Last week my wife and I were hiking Lucifer’s Falls in upstate New York. Who could have guessed that a few days later it would be my morals that would land in the Devil’s hands.

The side streets of my neighborhood look calm enough, but open the wrong door and the lowest behavior presents itself, albeit in a Brooks Brothers suit. When I rented an apartment some years ago, an otherwise innocuous walk up on the next block, almost identical to my building, was busted hosting a brothel. A bustling bar had an even more bustling apartment above it hosting after-hours drinking and gambling. Somebody once actually tried to sell me steaks of questionable ownership out of the trunk of their car.

Through most of my life I’ve resisted most vice, save an excessive beer from a friendly bartender. Then Friday, in broad daylight, I fell.

The purpose of my journey was noble enough—picking up our take out lunch. I had walked the side street to the restaurant a thousand times or more in my life, never really paying any attention to the urban topography. Approaching a still-closed storefront, I saw the masked man, a figure vaguely familiar but hard to identify. As I reached an acceptable social distance, his heavy figure supported a quick flick of his neck causing his nose to point slightly upward—the international sign that he recognized me. My next step toward him trapped me for good. In one swift motion his face turned to a door I had never noticed before while simultaneously saying “Let’s go.” The tone was not one of a kind party invitation.

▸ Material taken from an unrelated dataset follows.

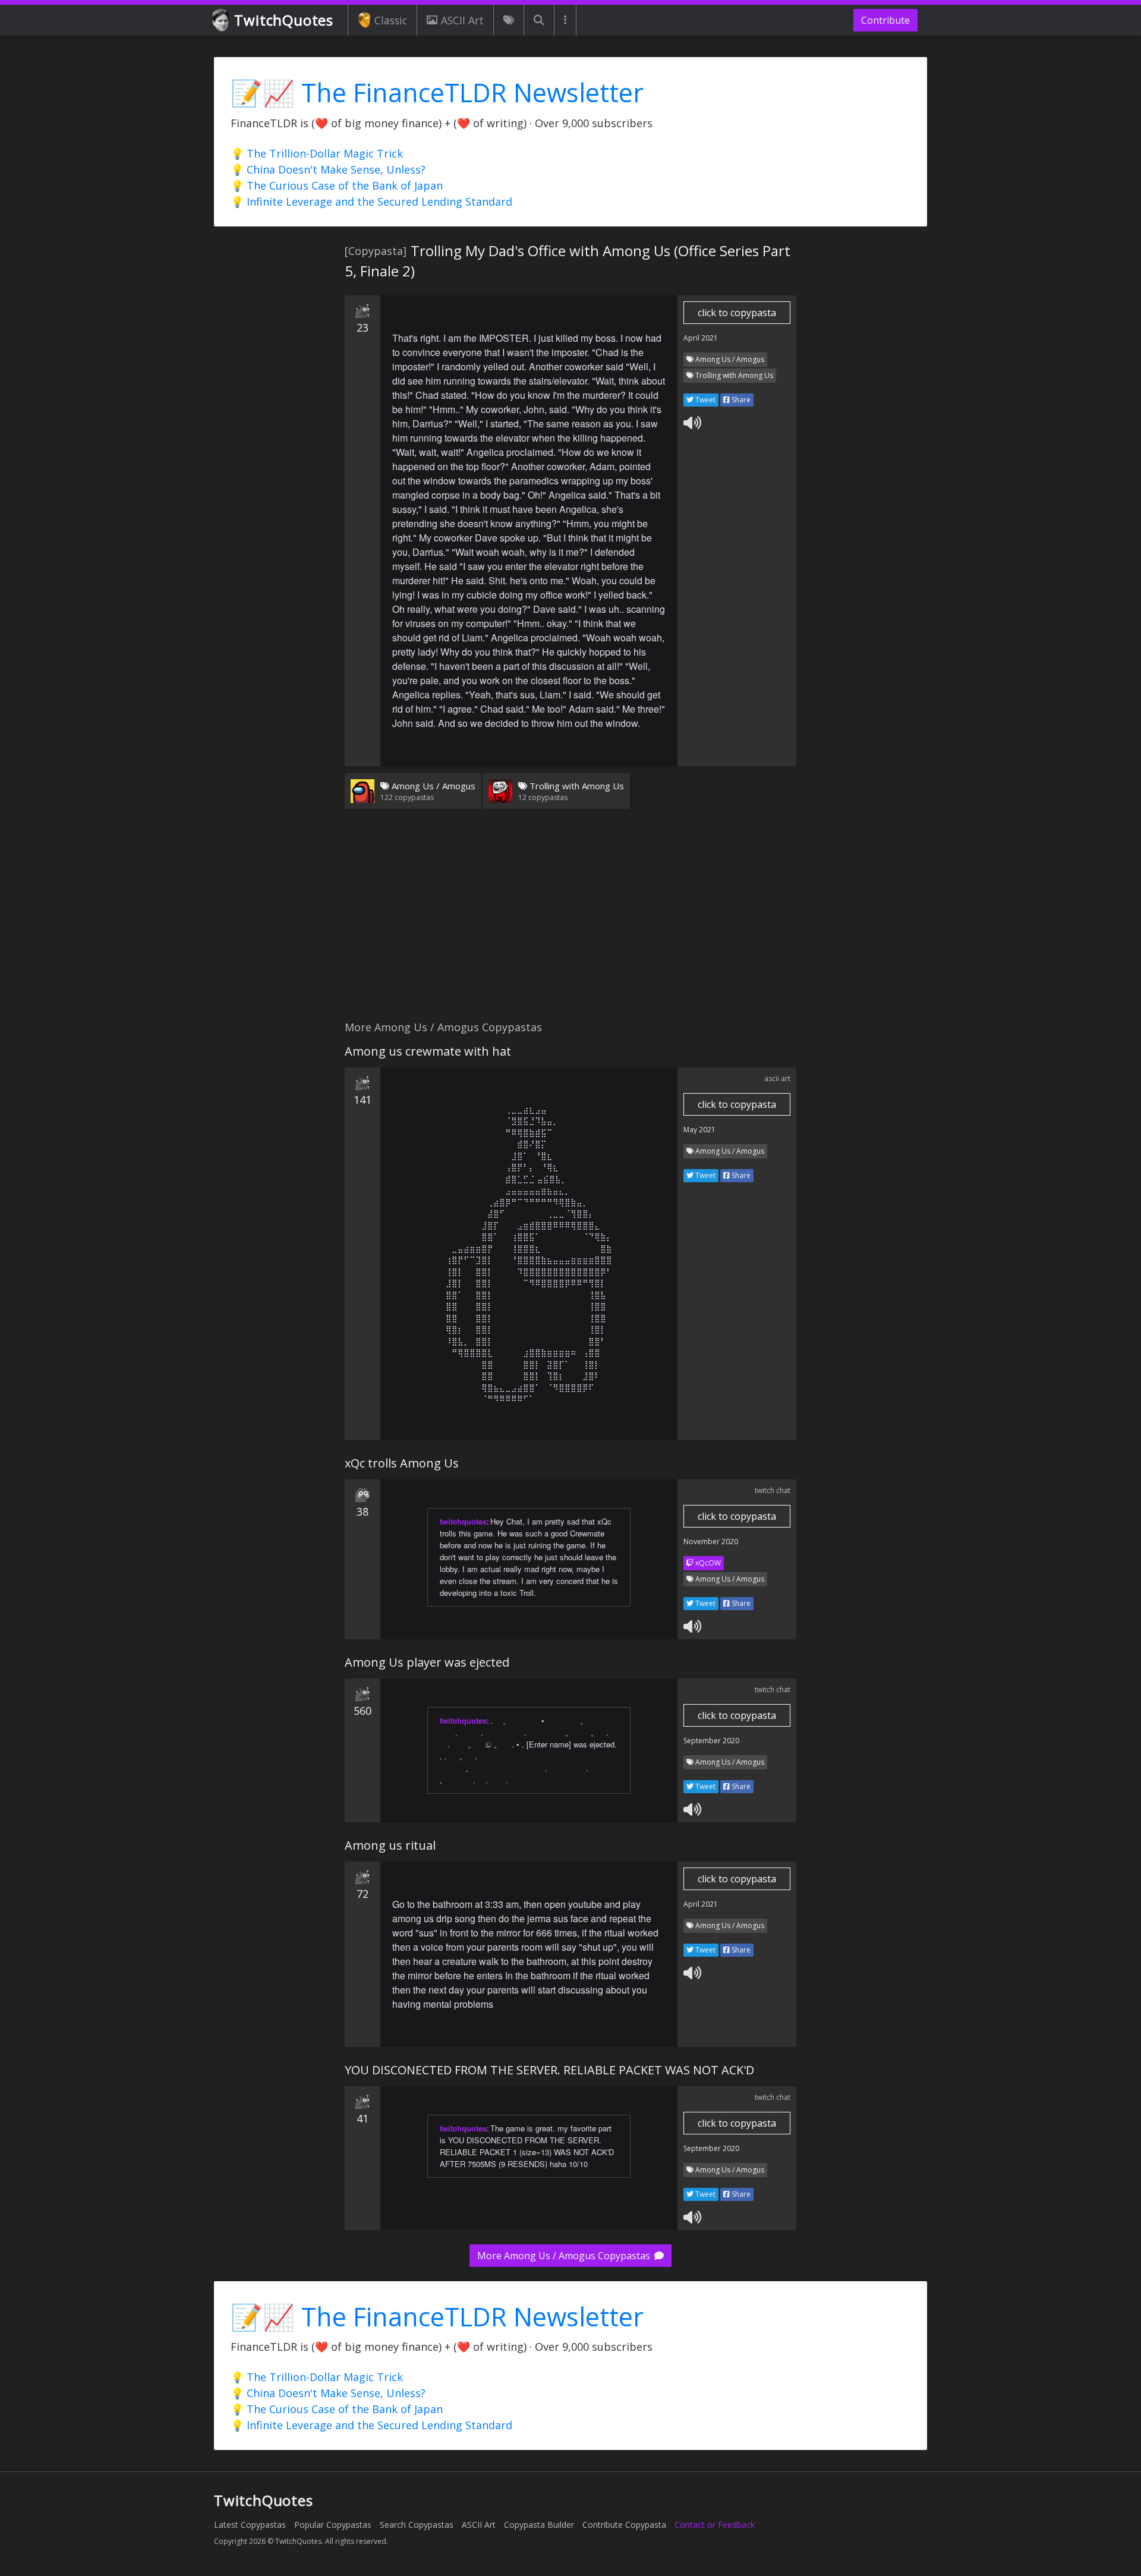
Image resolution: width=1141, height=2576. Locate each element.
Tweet (705, 400)
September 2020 (711, 1741)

Whisked through the door, I walked with him through a dirty corridor that hadn’t seen the light of day in a century, or whenever the sagging brick building was built. A hard right took me to another door and no other option but to open this portal and enter into my fate. Coming from the shaded outside, my eyes needed to adjust to the sparkling bright fluorescent lights inside. The place was familiar, but backwards. Looking out to the front door, the metal gate was all the way down, blocking any sunlight. Black garbage bags covered the two large windows that would otherwise provide a view to the street. You couldn’t see outside, and outsiders couldn’t see in. Almost exactly three months to the day since my last fix, New York’s newest den of iniquity was about to deliver—I sat down into the comfortable chair of a barbershop speakeasy.

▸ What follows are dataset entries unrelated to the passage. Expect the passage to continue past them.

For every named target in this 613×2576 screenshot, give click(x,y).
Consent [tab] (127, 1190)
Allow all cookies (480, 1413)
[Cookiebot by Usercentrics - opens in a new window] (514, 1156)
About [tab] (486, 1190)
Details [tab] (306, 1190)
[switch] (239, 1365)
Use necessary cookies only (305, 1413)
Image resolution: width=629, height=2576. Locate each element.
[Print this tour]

It didn’t have to be this way. Unshorn for weeks, my hair resembled a cross between Doc Brown in Back to the Future and a rejected Muppet prototype. Yet as the world witnessed our elected leaders decriminalizing curfew breaking, property destruction, and looting, hair cutting was considered not just non-essential but potentially worth a trip to a police cell. Undeterred, my barber went underground, now literally pulling people off the street trying to make a living. He and his compatriot were the only, socially distanced, staff; both were wearing masks and thus complying with all necessary regulations except those pesky executive orders to close.

My journey into this morally deprave morass of personal hair care now took a happily routine turn. We bantered idly as the overgrown mass was expertly coiffed. Another patron asked when the shop decided to go rogue, with the brilliant reply coming, “When I saw Cuomo on TV last week with a new haircut and he didn’t explain how he got it.” Sartorial justice was being served one illegal scissor snip at a time. Besides payment, all the barbers asked from me was to put my mask as I left so that I looked like normal pedestrian. I did the former with a huge tip and the latter to make sure the cops didn’t get on my barber’s case.

There was some salvation later that night when I turned on the news. A reporter was live outside some bars and restaurants breathlessly sharing how patrons were standing on the sidewalk, drinking, laughing, and even eating food without social distancing or using masks. On cue a patrol car rolled slowly by with its lights flashing, and then just as leisurely passed by without so much as a warning to the scofflaws. The nanny-state correspondent could barely hide her disappointment. Whatever numbered “phase” the government has us in needs to move on like the moods of a teenager. Besides, I hear illegal haircuts are just the entry drug to covert indoor dining and group soccer games. In this case, I won’t “just say no.”